#### [What is required]
The stretch from the line with "Identify the click" through the line with "Research [button] (916, 124)" in the records below: write it out exactly, and nothing else.

START Records for this exercise

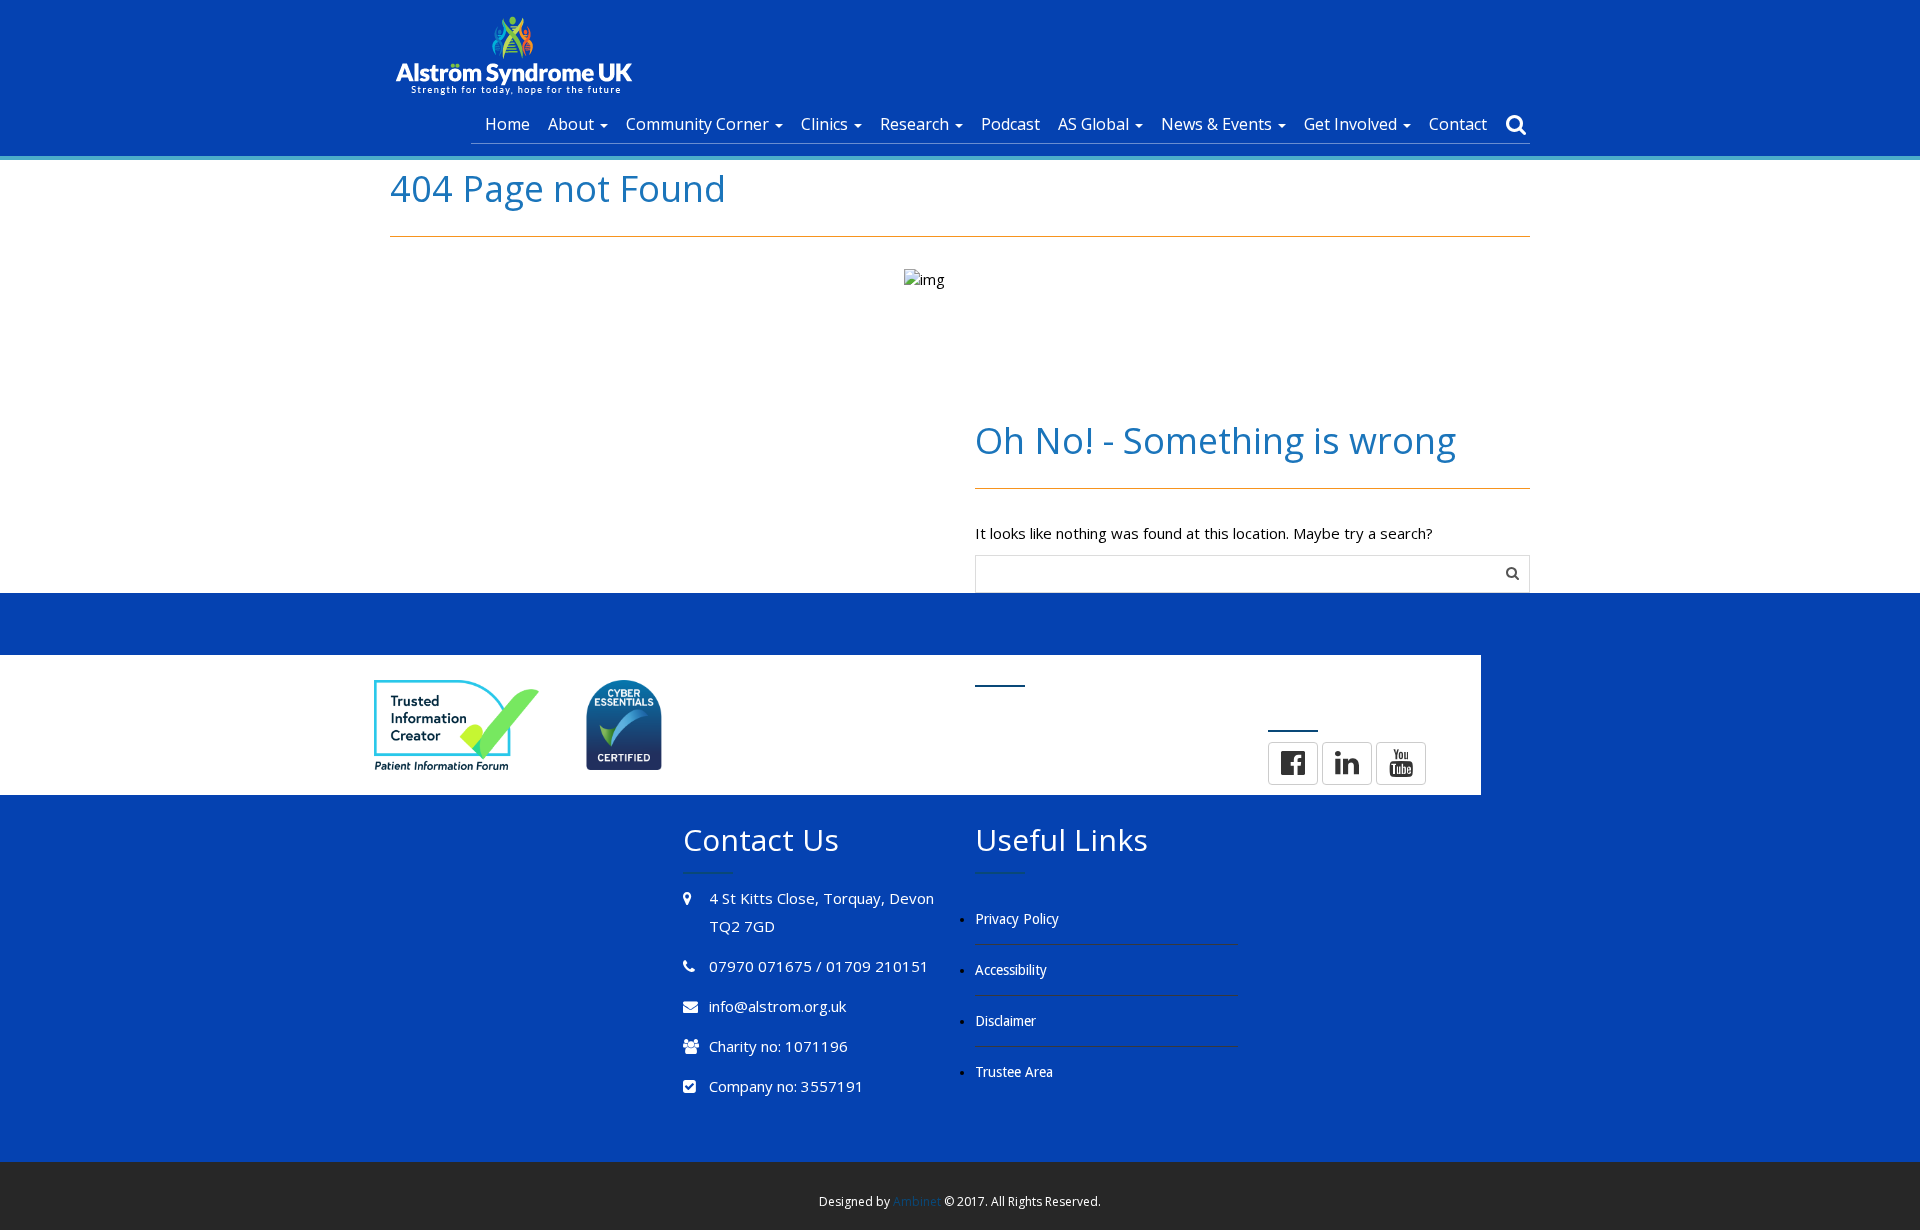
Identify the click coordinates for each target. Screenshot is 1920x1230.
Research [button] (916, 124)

END Records for this exercise
START Records for this exercise

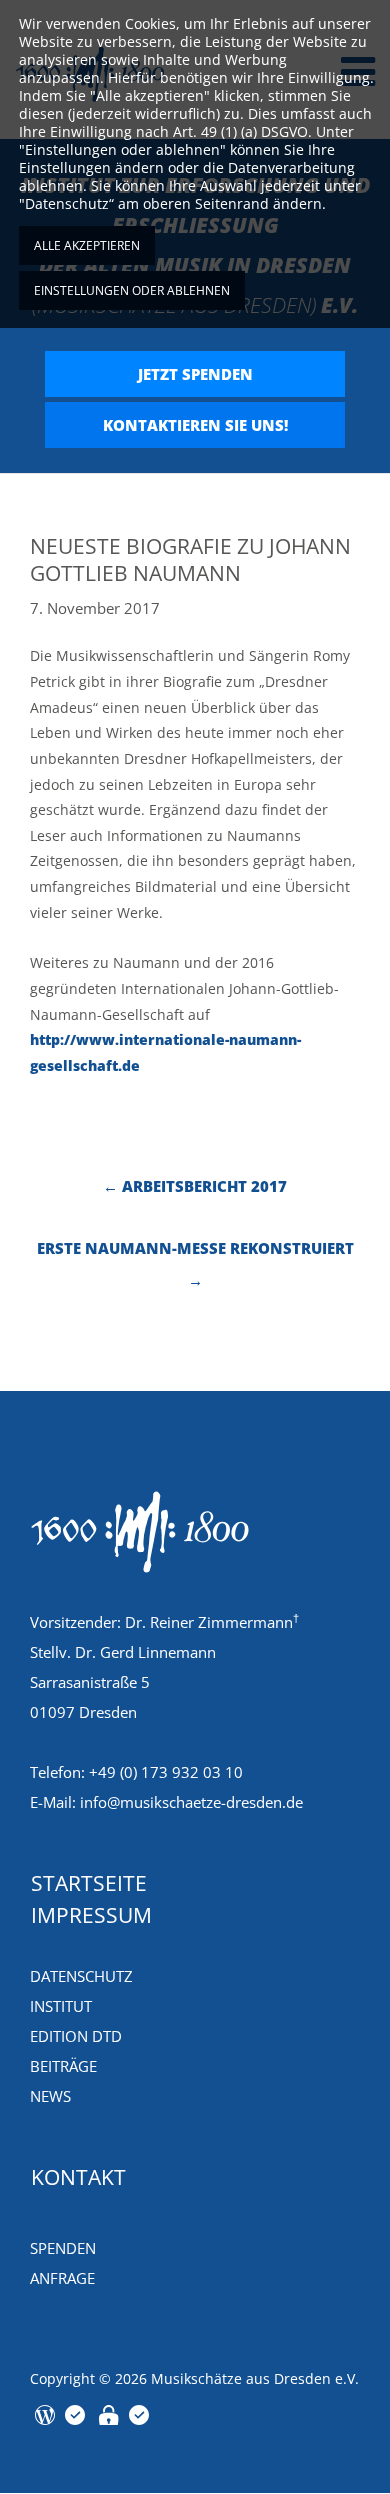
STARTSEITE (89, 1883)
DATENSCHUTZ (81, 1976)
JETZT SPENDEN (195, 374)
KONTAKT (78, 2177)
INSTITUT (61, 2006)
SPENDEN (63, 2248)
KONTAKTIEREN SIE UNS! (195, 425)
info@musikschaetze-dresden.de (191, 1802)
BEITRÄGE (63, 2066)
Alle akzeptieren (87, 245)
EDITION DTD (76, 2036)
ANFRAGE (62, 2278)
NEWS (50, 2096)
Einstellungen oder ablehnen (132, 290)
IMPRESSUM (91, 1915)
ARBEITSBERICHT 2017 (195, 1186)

END Records for this exercise

#### [Solution to this exercise]
Identify the click coordinates for each target. Screenshot is 1920x1230.
Research [button] (916, 124)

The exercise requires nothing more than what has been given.